(Task goal) Extract every line below that contains the word "Open", treating uppercase and lowercase as different.

Entries on where items appear:
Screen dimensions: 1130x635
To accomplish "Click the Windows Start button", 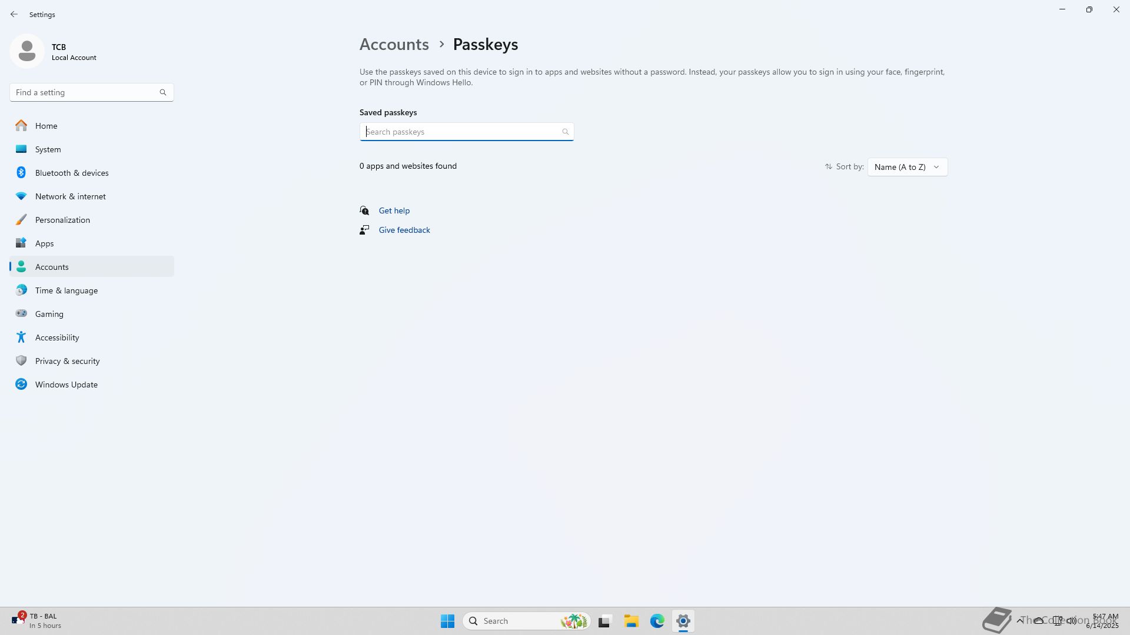I will pyautogui.click(x=447, y=621).
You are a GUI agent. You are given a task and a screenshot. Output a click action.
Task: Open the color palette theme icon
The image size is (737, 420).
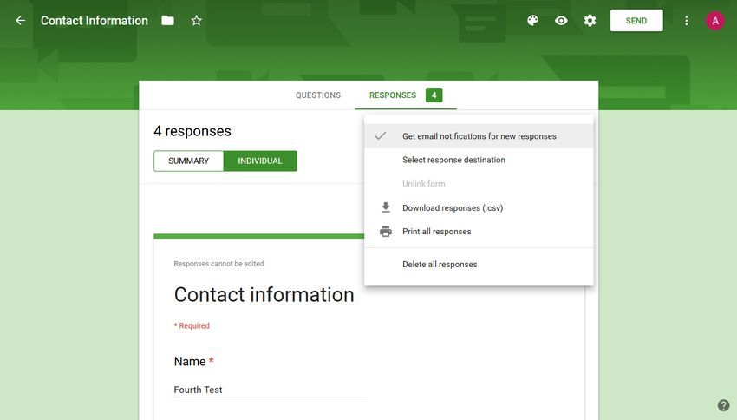tap(533, 21)
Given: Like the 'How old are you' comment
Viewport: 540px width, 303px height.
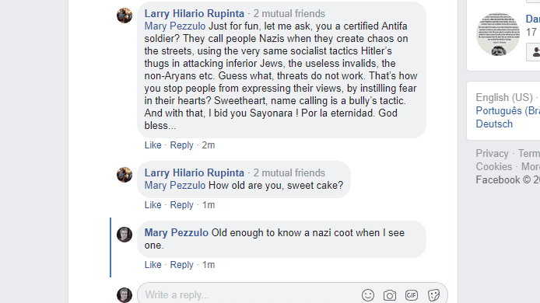Looking at the screenshot, I should click(x=153, y=205).
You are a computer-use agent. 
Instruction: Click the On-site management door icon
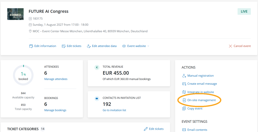(x=184, y=100)
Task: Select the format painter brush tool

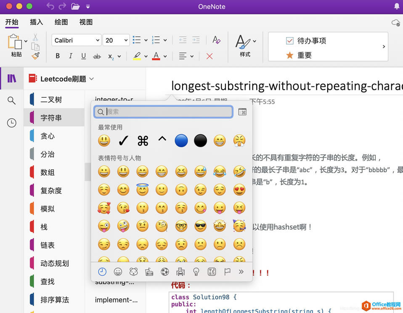Action: (36, 56)
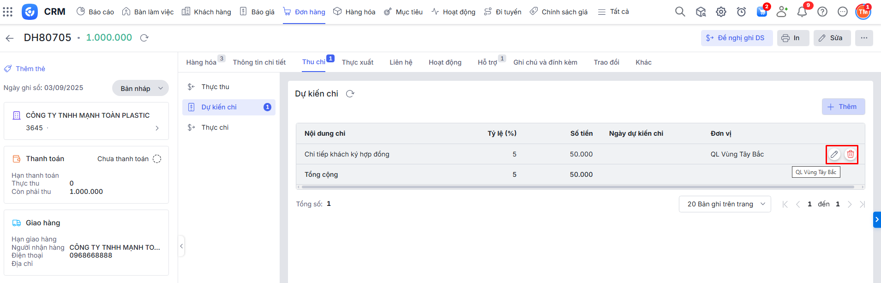
Task: Open the Bản nháp status dropdown
Action: pos(141,88)
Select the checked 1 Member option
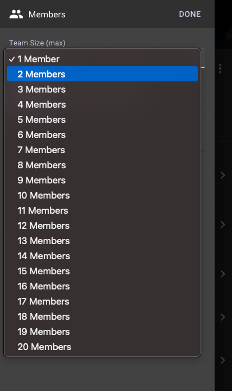The image size is (232, 391). point(102,59)
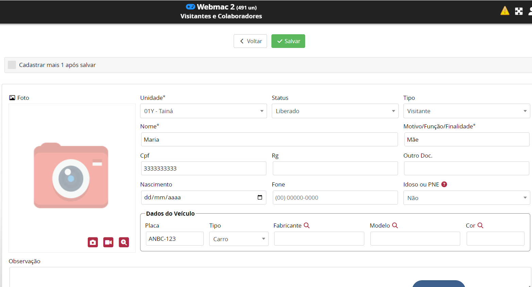Viewport: 532px width, 287px height.
Task: Search Fabricante with magnifier icon
Action: pyautogui.click(x=306, y=226)
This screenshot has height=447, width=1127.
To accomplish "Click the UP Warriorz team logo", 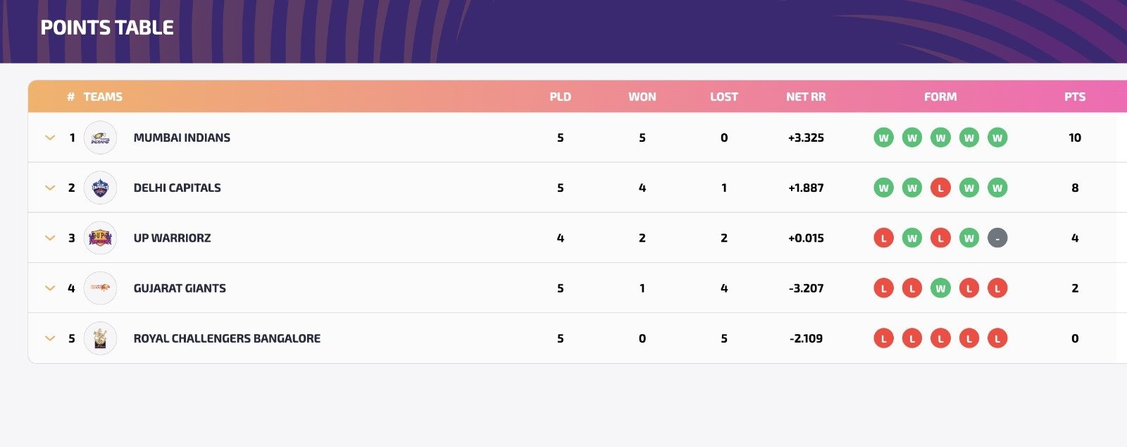I will tap(100, 238).
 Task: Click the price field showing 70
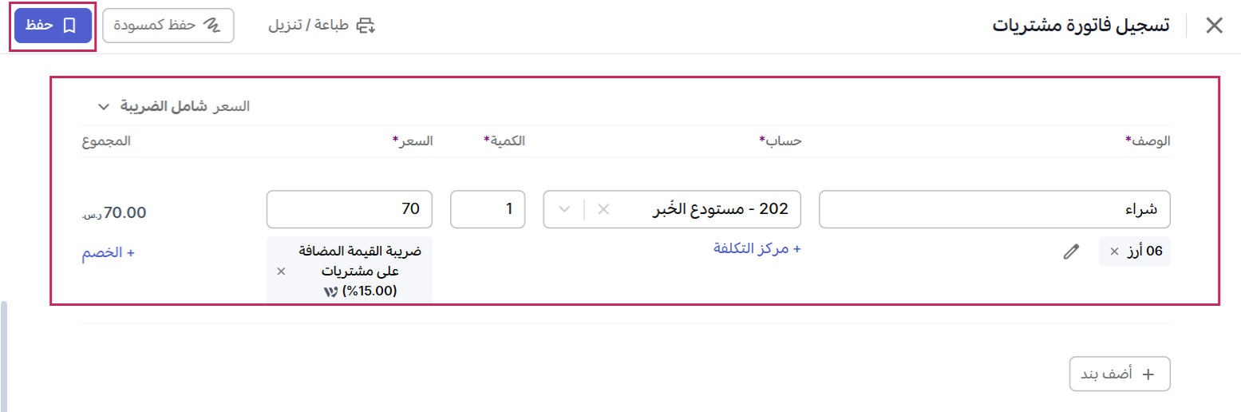pos(350,209)
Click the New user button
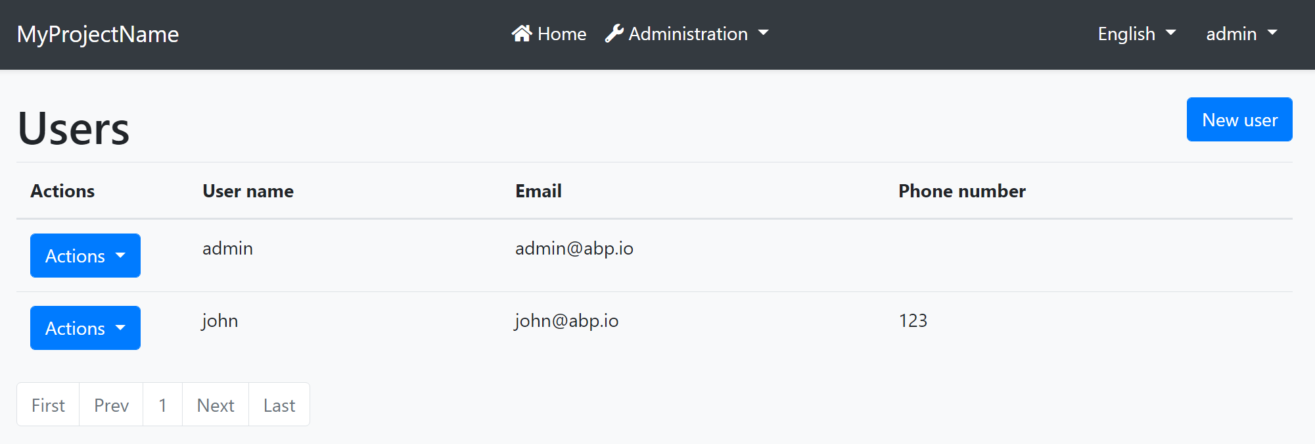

(The result)
Task: Open the color palette theme icon
Task: Open the Bản nháp status dropdown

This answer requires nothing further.